───── DATA RECORDS ─────
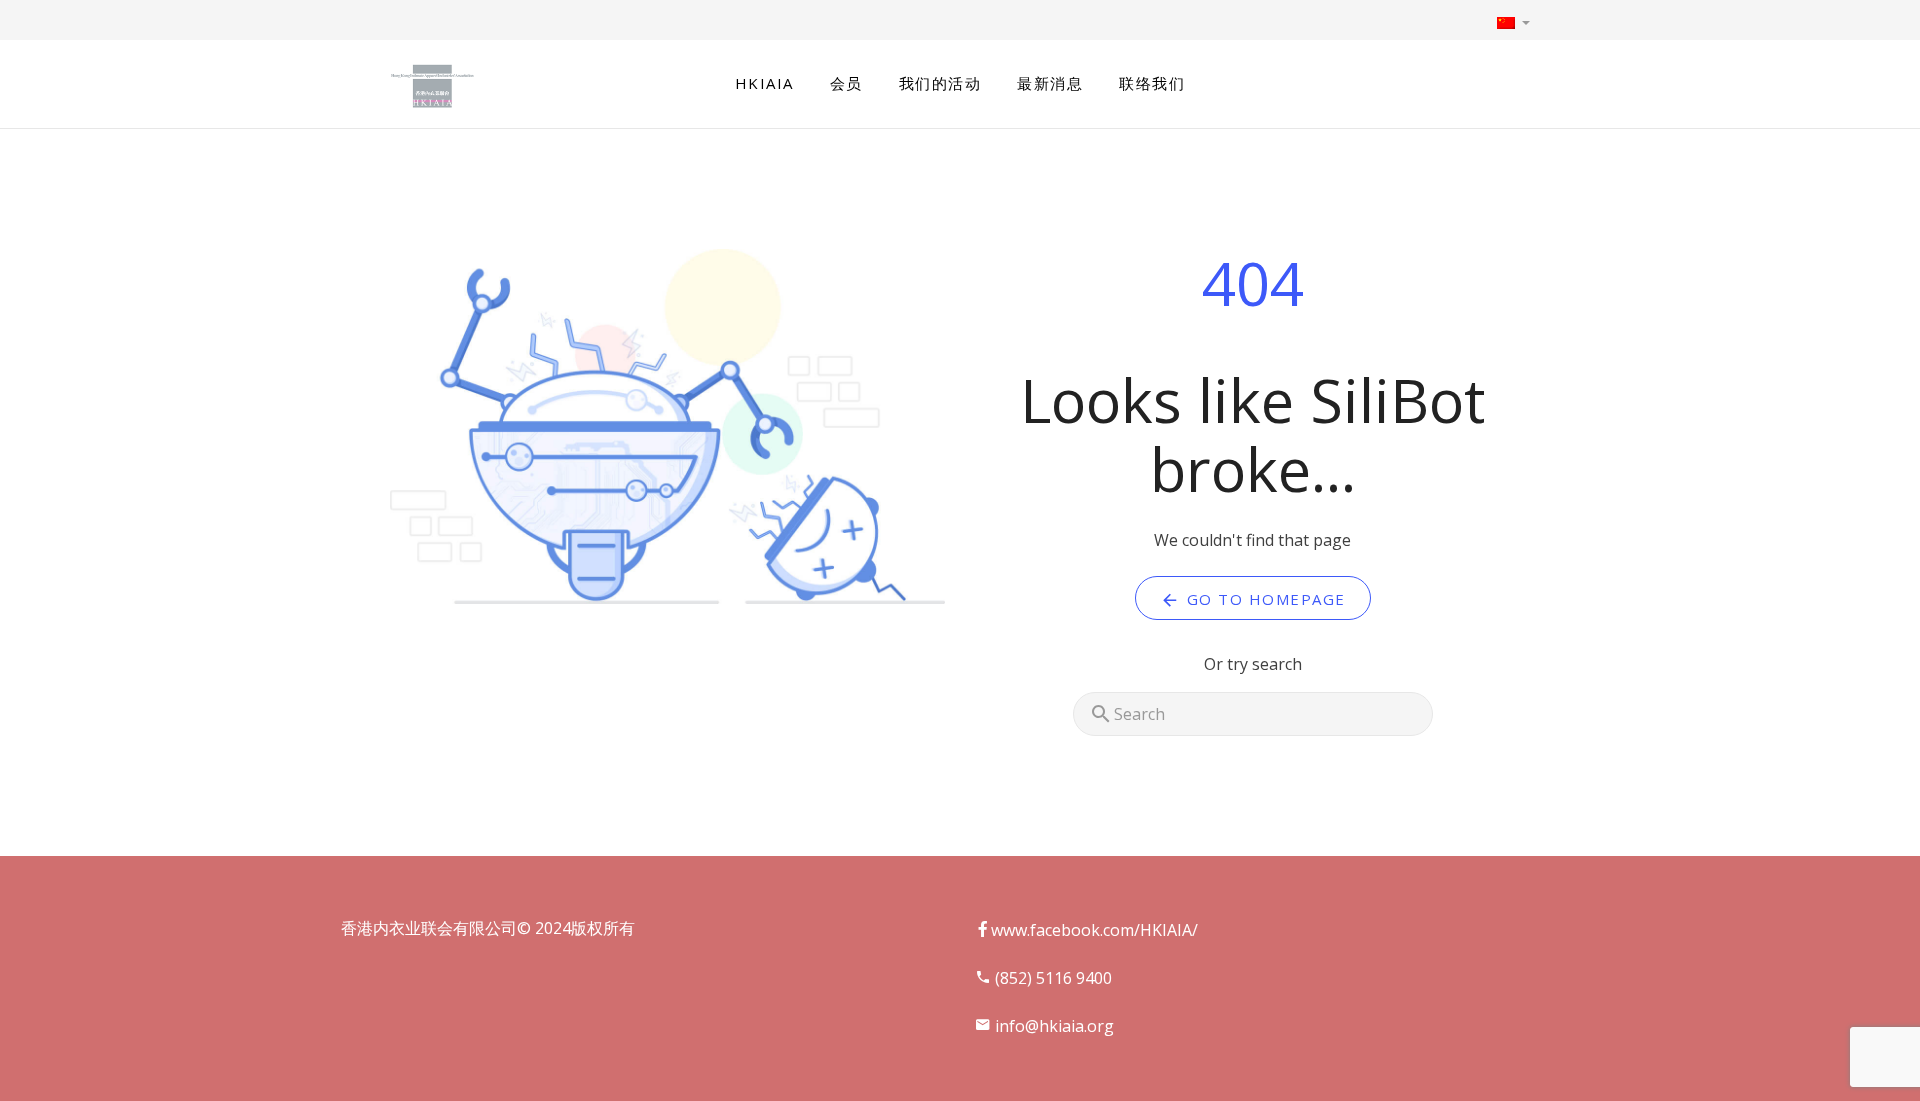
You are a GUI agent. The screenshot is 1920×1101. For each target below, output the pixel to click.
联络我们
─────
───── DATA RECORDS ─────
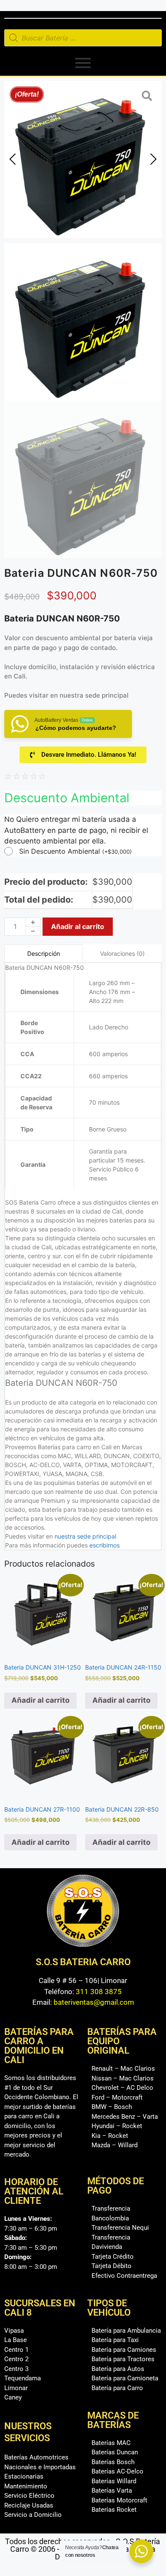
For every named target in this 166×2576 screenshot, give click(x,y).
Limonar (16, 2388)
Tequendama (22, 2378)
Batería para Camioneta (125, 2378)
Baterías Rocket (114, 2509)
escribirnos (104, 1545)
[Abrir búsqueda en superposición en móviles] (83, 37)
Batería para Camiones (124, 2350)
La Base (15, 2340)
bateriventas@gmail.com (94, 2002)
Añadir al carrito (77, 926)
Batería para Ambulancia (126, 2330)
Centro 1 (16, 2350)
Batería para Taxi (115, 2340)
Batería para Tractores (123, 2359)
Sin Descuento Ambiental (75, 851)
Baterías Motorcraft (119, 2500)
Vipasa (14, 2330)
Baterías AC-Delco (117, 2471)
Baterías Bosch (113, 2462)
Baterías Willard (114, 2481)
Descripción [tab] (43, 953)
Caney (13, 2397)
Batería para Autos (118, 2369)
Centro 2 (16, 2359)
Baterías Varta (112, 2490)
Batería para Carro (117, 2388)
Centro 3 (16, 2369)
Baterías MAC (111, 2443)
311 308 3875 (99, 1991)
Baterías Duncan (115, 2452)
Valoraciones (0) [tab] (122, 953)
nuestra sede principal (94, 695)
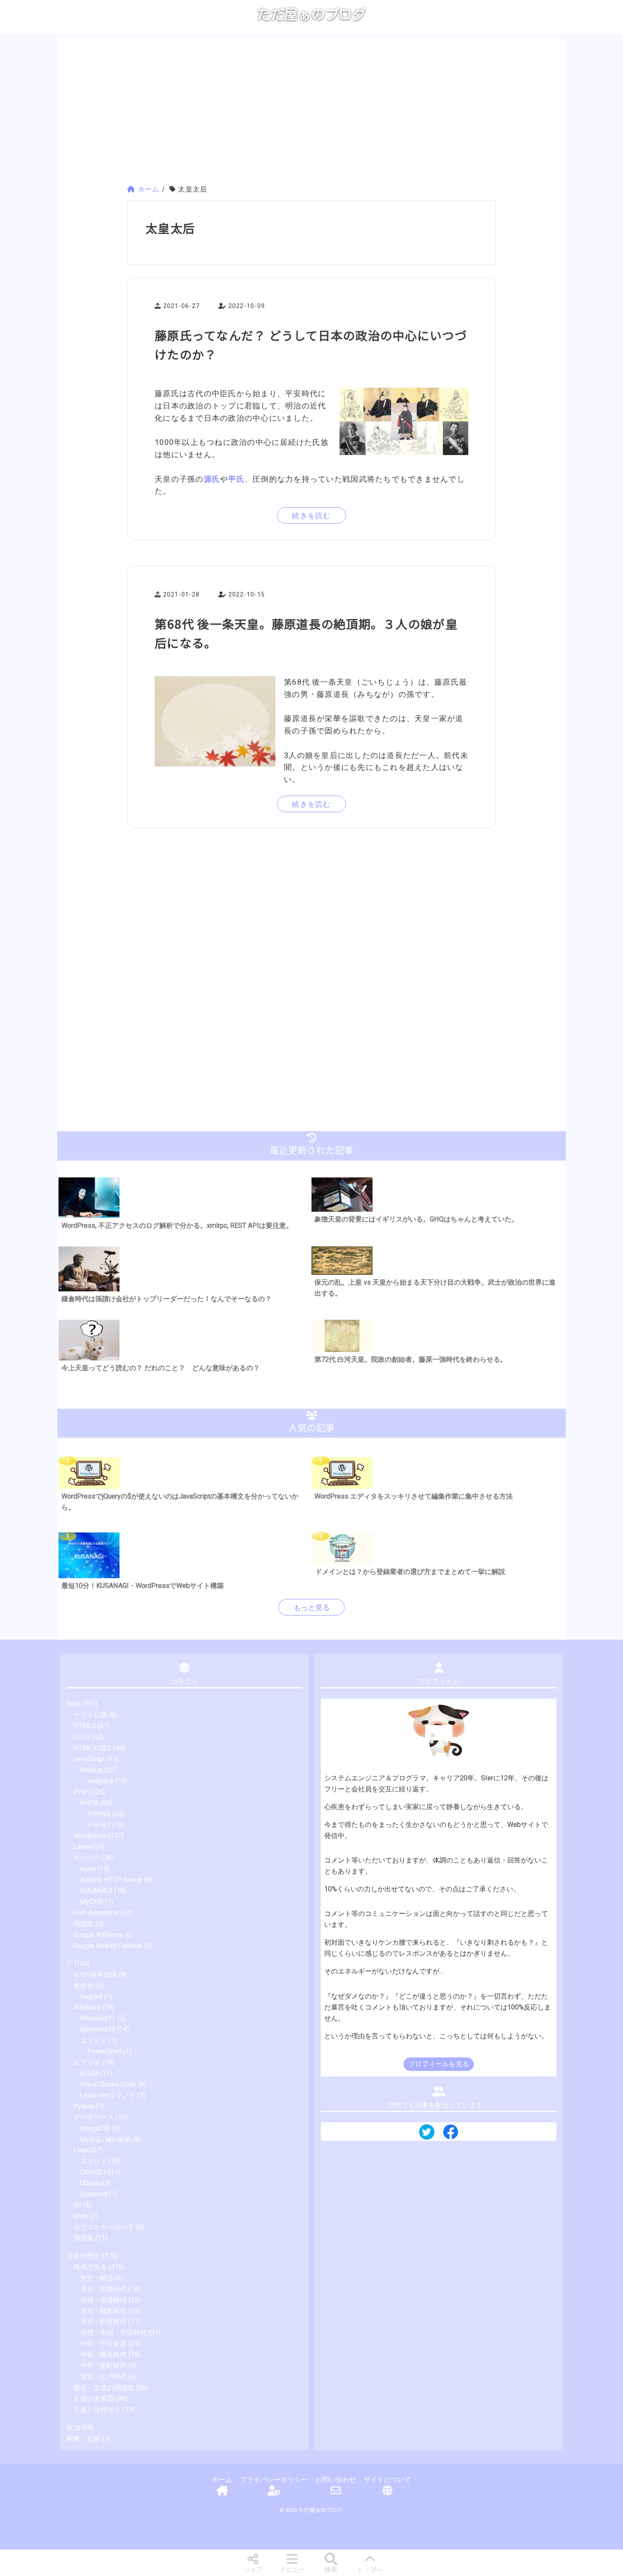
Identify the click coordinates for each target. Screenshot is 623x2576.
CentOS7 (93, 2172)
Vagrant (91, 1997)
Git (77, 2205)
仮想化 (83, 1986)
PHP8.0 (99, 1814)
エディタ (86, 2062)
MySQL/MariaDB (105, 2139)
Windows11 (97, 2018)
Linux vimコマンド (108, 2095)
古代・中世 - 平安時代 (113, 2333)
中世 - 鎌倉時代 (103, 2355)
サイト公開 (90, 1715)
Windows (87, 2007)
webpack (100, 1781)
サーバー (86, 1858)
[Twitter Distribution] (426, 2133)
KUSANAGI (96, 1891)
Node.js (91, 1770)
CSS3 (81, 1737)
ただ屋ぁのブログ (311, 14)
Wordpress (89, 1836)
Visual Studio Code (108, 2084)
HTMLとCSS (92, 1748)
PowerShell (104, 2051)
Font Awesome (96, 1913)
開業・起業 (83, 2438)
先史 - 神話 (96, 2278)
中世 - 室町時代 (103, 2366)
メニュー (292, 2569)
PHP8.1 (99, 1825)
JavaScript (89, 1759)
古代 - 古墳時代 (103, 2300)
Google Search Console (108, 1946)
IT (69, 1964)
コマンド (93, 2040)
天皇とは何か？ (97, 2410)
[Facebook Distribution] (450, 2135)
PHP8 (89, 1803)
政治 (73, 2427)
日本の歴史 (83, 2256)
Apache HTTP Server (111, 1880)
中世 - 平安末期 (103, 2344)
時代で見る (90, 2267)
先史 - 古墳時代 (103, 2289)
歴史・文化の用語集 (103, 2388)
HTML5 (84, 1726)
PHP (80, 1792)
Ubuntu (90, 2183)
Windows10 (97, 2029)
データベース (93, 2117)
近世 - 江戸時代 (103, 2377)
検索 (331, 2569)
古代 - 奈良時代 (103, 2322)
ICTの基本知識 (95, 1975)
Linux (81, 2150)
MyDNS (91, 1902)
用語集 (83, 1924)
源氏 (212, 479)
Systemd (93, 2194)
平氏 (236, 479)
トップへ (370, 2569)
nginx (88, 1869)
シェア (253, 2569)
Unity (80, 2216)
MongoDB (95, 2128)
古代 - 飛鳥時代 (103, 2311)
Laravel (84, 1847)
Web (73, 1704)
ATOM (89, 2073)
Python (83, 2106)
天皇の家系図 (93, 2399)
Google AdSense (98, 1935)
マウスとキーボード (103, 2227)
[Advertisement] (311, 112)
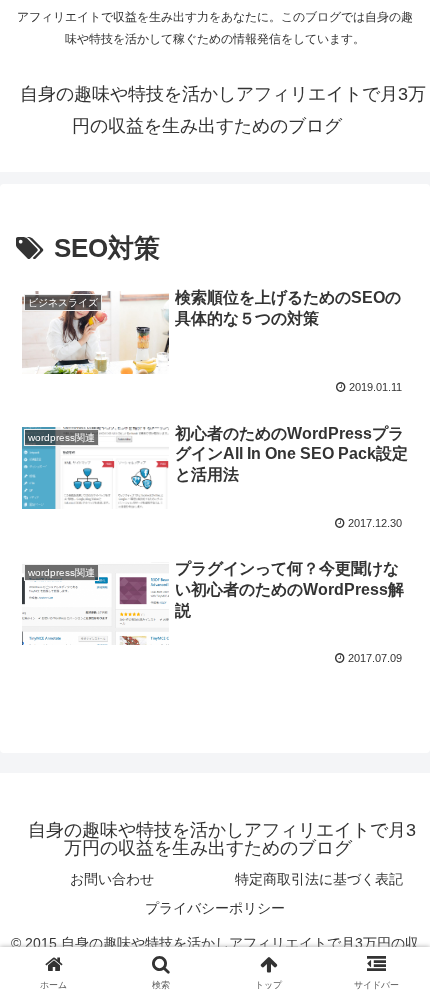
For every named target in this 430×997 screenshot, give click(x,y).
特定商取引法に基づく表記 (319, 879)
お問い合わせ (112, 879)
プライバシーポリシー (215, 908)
─────
───── DATA RECORDS ─────
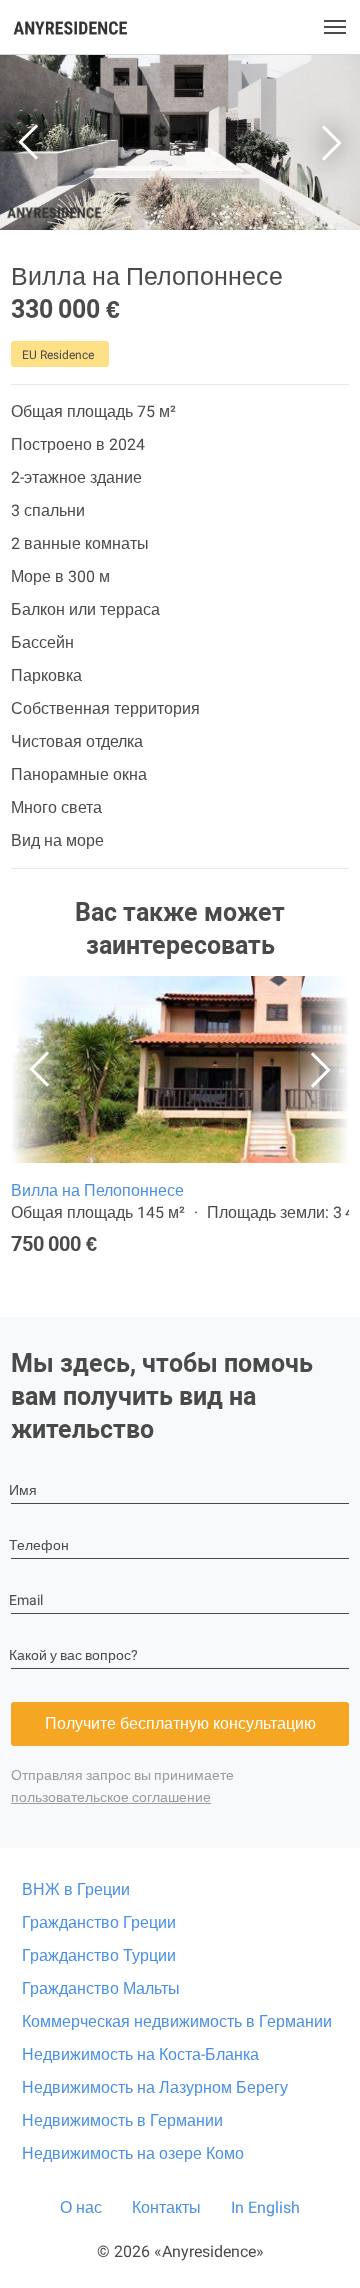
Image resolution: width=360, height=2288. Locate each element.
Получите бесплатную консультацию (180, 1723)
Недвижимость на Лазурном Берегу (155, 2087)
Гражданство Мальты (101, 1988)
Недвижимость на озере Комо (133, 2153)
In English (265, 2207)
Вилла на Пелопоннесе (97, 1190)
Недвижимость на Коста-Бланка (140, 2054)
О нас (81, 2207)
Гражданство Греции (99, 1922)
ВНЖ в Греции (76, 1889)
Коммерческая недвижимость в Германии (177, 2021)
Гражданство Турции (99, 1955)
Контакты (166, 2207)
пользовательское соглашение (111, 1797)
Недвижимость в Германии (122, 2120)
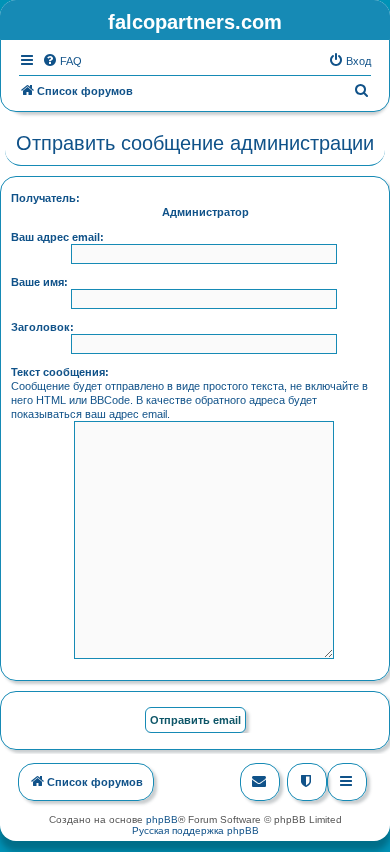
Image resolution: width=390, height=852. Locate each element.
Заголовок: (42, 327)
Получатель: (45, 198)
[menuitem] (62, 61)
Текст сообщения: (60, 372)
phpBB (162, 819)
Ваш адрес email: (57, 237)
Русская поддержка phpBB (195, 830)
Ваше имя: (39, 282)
─────
▸ **TASK STATEMENT**
In the listing above, find the line containing "KUSANAGI (96, 1891)" and the line containing "プライバシーポリシー (215, 908)", then output those two lines and everything between them exactly as written, without the images.

▸ **RESPONSE AREA**
KUSANAGI (96, 1891)
Node.js (91, 1770)
CSS3 (81, 1737)
ただ屋ぁのブログ (311, 14)
Wordpress (89, 1836)
Visual Studio Code (108, 2084)
HTMLとCSS (92, 1748)
PowerShell (104, 2051)
Font Awesome (96, 1913)
開業・起業 (83, 2438)
先史 - 神話 (96, 2278)
中世 - 室町時代 (103, 2366)
メニュー (292, 2569)
PHP8.1 (99, 1825)
JavaScript (89, 1759)
古代 - 古墳時代 (103, 2300)
Google Search Console (108, 1946)
IT (69, 1964)
コマンド (93, 2040)
天皇とは何か？ (97, 2410)
[Facebook Distribution] (450, 2135)
PHP8 (89, 1803)
政治 (73, 2427)
日本の歴史 (83, 2256)
Apache HTTP Server (111, 1880)
中世 - 平安末期 (103, 2344)
時代で見る (90, 2267)
先史 - 古墳時代 (103, 2289)
歴史・文化の用語集 (103, 2388)
HTML5 (84, 1726)
PHP (80, 1792)
Ubuntu (90, 2183)
Windows10 (97, 2029)
データベース (93, 2117)
近世 - 江戸時代 (103, 2377)
検索 (331, 2569)
古代 - 奈良時代 (103, 2322)
ICTの基本知識 (95, 1975)
Linux (81, 2150)
MyDNS (91, 1902)
用語集 (83, 1924)
源氏 (212, 479)
Systemd (93, 2194)
平氏 (236, 479)
トップへ (370, 2569)
nginx (88, 1869)
シェア (253, 2569)
Unity (80, 2216)
MongoDB (95, 2128)
古代 - 飛鳥時代 (103, 2311)
Laravel (84, 1847)
Web (73, 1704)
ATOM (89, 2073)
Python (83, 2106)
天皇の家系図 (93, 2399)
Google AdSense (98, 1935)
マウスとキーボード (103, 2227)
[Advertisement] (311, 112)
For every named target in this 430×997 screenshot, give click(x,y).
特定商取引法に基づく表記 (319, 879)
お問い合わせ (112, 879)
プライバシーポリシー (215, 908)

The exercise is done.